Study guide
Pediatrics occupies a substantial share of the Step 2 CK outline (approximately 17-27% of items, subject to change by the testing organization), and it rewards a different kind of pattern recognition than adult medicine. Many vignettes are less about rare disease and more about knowing what is normal at a given age, so that abnormal findings stand out immediately. This chapter covers well-child care and health maintenance, common acute and chronic illnesses, neonatal care, and adolescent medicine, framed around AAP- and CDC-aligned guideline-level standards.

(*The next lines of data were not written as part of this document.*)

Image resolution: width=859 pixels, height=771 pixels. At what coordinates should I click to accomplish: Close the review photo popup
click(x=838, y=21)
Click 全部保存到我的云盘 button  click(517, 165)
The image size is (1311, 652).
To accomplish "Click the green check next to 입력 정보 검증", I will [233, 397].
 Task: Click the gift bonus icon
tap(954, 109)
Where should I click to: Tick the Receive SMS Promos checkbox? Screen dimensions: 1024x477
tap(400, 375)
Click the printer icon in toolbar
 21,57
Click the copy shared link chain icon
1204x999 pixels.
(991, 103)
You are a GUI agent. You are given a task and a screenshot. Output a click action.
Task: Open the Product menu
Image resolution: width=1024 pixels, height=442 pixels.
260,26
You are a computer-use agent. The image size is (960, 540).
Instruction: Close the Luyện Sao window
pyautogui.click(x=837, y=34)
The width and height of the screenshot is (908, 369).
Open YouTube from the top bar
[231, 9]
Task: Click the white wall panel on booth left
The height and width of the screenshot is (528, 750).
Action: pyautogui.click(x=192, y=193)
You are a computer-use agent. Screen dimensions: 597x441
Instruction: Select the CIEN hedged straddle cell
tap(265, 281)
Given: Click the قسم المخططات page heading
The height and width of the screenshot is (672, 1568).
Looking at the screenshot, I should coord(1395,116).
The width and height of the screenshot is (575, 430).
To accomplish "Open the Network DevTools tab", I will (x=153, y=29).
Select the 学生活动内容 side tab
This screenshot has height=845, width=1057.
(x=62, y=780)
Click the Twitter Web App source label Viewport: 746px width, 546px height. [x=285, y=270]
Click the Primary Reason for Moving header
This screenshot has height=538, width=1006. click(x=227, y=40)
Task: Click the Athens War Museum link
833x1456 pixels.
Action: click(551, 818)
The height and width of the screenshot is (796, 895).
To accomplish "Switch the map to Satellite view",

Growth Curves and Developmental Milestones
A large fraction of pediatric health-maintenance questions test whether you can recognize a growth or developmental pattern that has fallen off track. Growth is plotted on standardized curves for weight, length or height, and head circumference, and the exam expects you to notice a child crossing two or more major percentile lines downward as a red flag for failure to thrive, prompting a feeding and psychosocial history before extensive lab testing. Developmental milestones are typically grouped into gross motor, fine motor, language, and social domains. A rough framework: by 6 months, an infant sits with support and babbles; by 12 months, pulls to stand and says a few words; by 18 months to 2 years, walks well and combines two words; by 4 years, hops and speaks in full sentences understandable to strangers. The exam frequently uses a vignette like Baby Theo, who at 18 months is not yet walking and has only one or two words, to test recognition of global developmental delay, where the next best step is a structured developmental screening tool followed by referral for early intervention, not reassurance to simply wait and see. Isolated delay in a single domain (for example, a late walker who otherwise meets milestones) is more often a normal variant, while delay across multiple domains raises more concern. Vision and hearing screening, along with routine developmental screening at defined well-child visits, are part of the same health-maintenance framework the exam tests.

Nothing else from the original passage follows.